Carlos Javier Pérez Hernandez

Personal information
- Nationality: Spanish

Sport
- Country: Spain
- Sport: Track and field (T46)

= Carlos Pérez (long jumper) =

Carlos Javier Pérez Hernandez is a T46 athlete from Spain who competes in the long jump.

== Personal ==
Pérez is from La Palma in the Canary Islands. He is missing part of his right arm below the elbow.

== Athletes ==
Pérez is an F46 classified track and field athlete. He competes in the long jump, triple jump and javelin, and is a member of the Tenerife CajaCanarias athletics club.

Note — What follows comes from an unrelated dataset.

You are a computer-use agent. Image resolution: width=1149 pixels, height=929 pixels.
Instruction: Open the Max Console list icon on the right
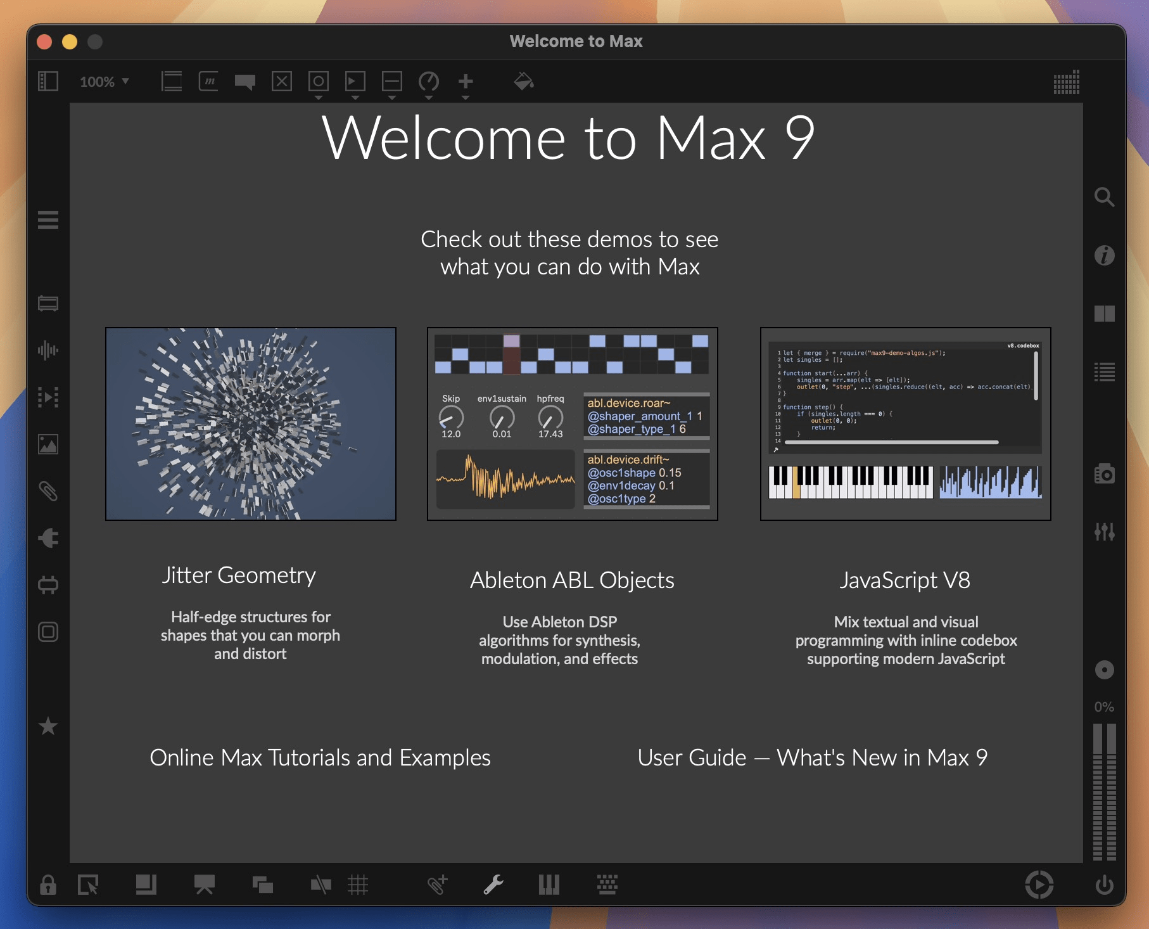1105,373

In 2010, while being based in the Canary Islands, Pérez was coached by Pepe Ortega. He won the 2010 Canary Islands Track Championship . This victory earned him an invitation to the 2010 Spanish Adapted IPC Athletics Championship in Gijón. The competition was his first on the national level, where he won three gold medals: one each in the long jump. triple jump and the javelin. In 2010, 2011 and 2012, he trained at Centre d'Alt Rendiment, the high performance training center in Barcelona where he worked with Antonio Corgos and the FC Barcelona athletic club. As a 15-year-old, he finished first in the long jump at the 2011 Valencia hosted Spanish Adapted IPC Athletics Championship. The second-place finisher, David Bravo, said afterwards of Pérez 's performance, "Carlos treasures a great future because of his young age." He picked up a second gold medal in the javelin. In 2011, he made the national team and participated in his first international meet when he competed a competition in Italy. In July 2013, he participated in the 2013 IPC Athletics World Championships.